Exercise objective:
An exact copy of every record is needed, with all pictures omitted.

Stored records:
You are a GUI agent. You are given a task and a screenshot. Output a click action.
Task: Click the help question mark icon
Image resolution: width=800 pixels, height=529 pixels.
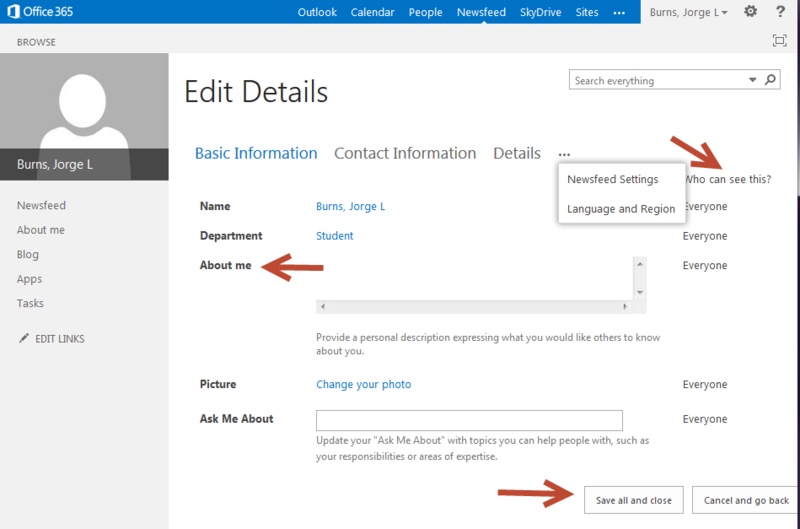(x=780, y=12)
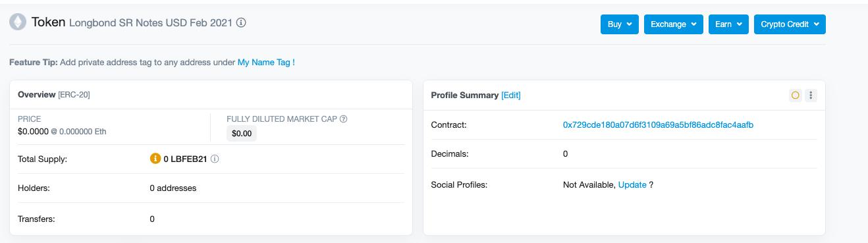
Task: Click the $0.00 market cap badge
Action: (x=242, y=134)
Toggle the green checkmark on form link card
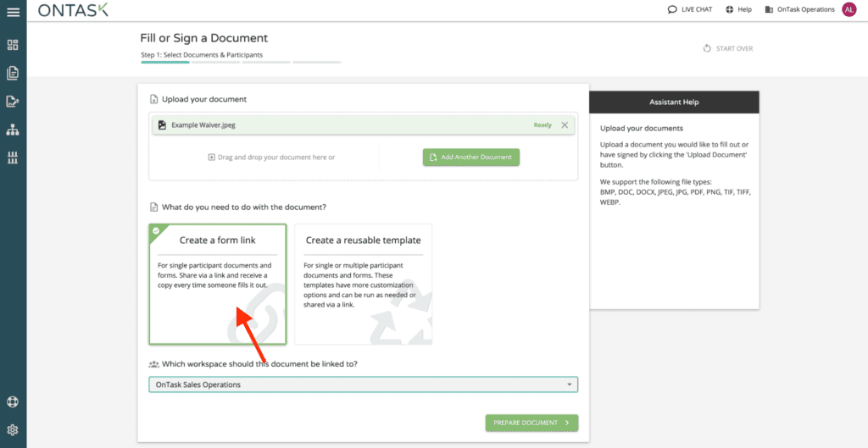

Your solution:
You are a GUI agent. You are given a task and a screenshot. Output a click action.
Task: Click the help question mark icon
Image resolution: width=800 pixels, height=529 pixels.
(x=780, y=12)
Task: Click the $0.00 market cap badge
Action: (x=242, y=134)
Toggle the green checkmark on form link card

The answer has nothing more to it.